I just had a thought. Use a balloon inside the fuel tank. No seals to leak that way. You'd have to meter the fuel though.
I wonder what the G forces would do to it, though.
I just had a thought. Use a balloon inside the fuel tank. No seals to leak that way. You'd have to meter the fuel though.
I wonder what the G forces would do to it, though.
If you used a bladder, fitted inside the oxidizer tank, to contain the fuel, no piston would be required. The fuel bladder would be compressed by oxidizer tank pressure. No moving parts.
Chuck, I produce products that use "symplistic"(sic) autogenous pressurization schemes, and have also dabbled in similarly simplistic systems using bipropellant schemes.
I cannot see how a casing failure (ultimately from over-pressurization, or detonation) is any different between liquids and solids.

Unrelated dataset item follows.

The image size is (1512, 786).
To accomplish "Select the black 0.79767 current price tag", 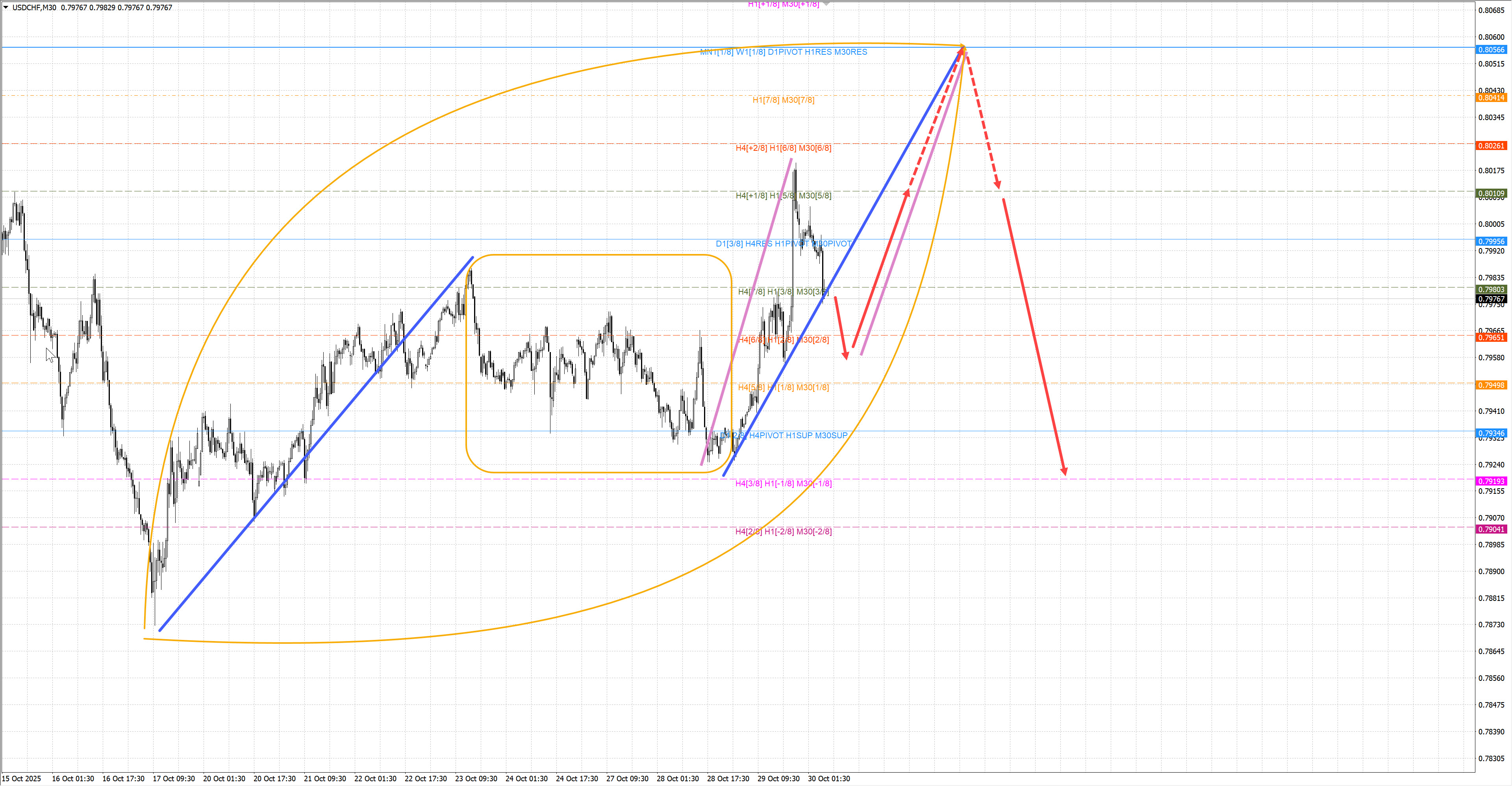I will point(1491,299).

We use safe offset distances *because* we expect seriously bad things to happen once in awhile.
If you're never seen a KClO4 boilerplate motor rapidly disassemble itself, you might be lulled into the impression that solid-composite failure modes are relatively benign.
YES, you can have unplanned mixing in liquid bi-propellant motors--this may or may not produce spectacular failures. Using liquid N2O, for example, such unplanned mixing events (on the rare event that they happen) are pretty undramatic.

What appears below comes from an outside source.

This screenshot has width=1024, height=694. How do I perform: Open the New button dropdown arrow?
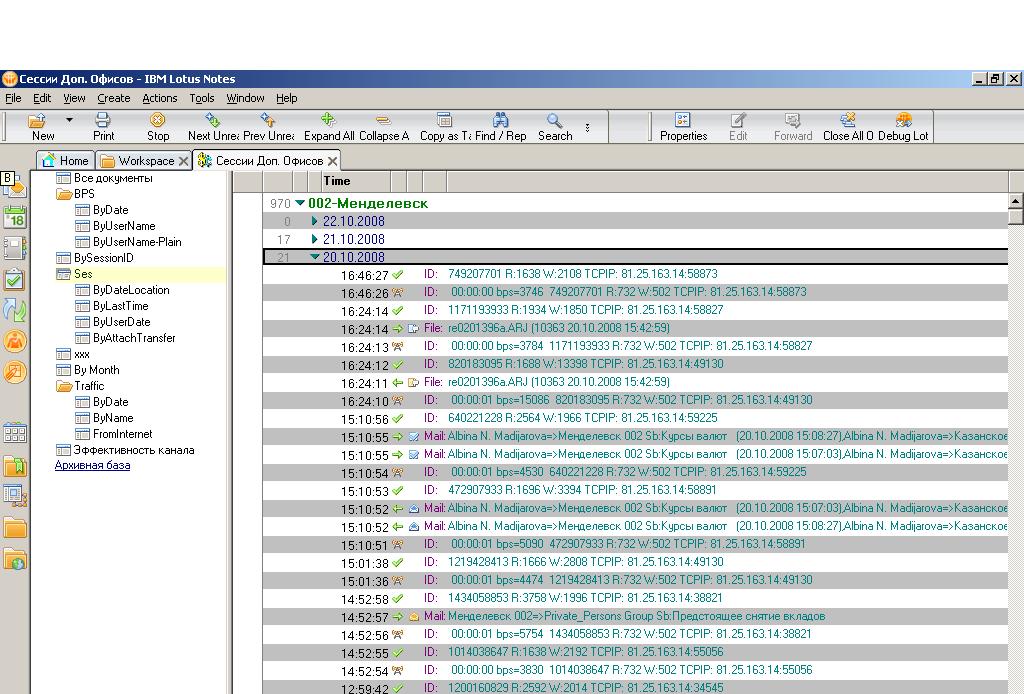click(69, 120)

But catastrophic failure in solid composite motors can also send burning chunks of propellant in all directions--how different a fire hazard is this from burning slugs of liquid propellant?
How does a pressure vessel tell the difference between a sudden overpressure caused by "unexpected mixing", and a sudden overpressure from (for example) nozzle blockage in a composite, or unplanned "erosive" burning, or a big-ass void in the propellant?

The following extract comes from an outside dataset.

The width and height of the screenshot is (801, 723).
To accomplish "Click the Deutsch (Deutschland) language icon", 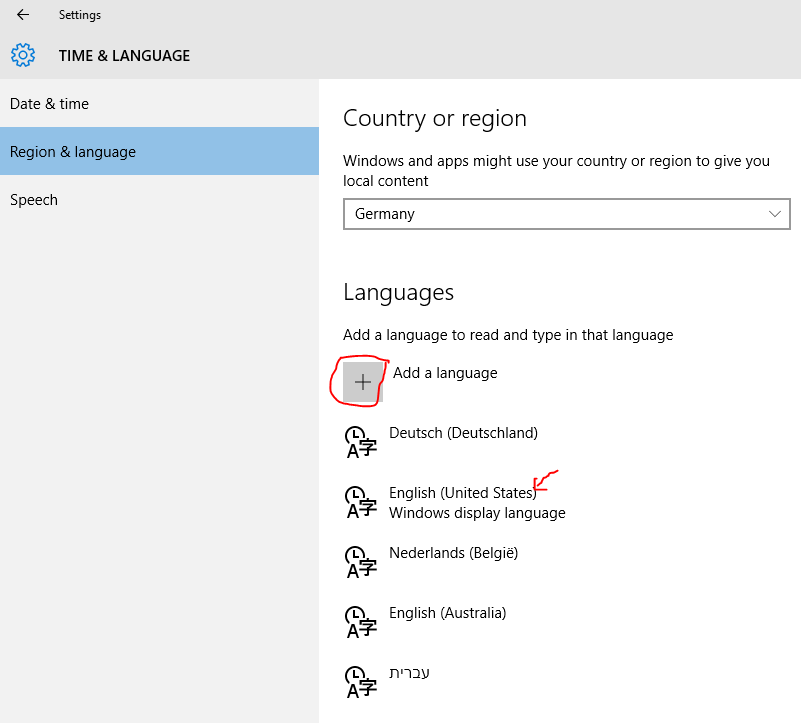I will (360, 442).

Any liquid bipropellant motor that is likely to hit the HPR market would very likely be remote-filled, like 80+% of the current HPR hybrids on the market. N2O operating pressures are generally lower, or overlap, the operating pressures of HPR composite motors. Assuming the usual standoff distances, your worry about a pressure-vessel failure exhibits no meaningful difference between solid composites, and bi-props/hybrids.
That's a seriously cool idea. Maybe this thing could actually be built...
Point.
One is "blessed" and "tolerated" and one is not.
Point.
Oh wait. I said that too.
Use a metal bellows instead of a piston with a dynamic seal and route the O2 line around the outside. Always use static seals if possible. Always carry pressure loads on cold boundaries. Do not trust check valves to function properly.
Brad Hitch
Who's grave??
You are correct, sir . I haven't seen one in.... oooh... 45 years.
Lighten up, Cowboy. It's me. I rarely bust your cogliones.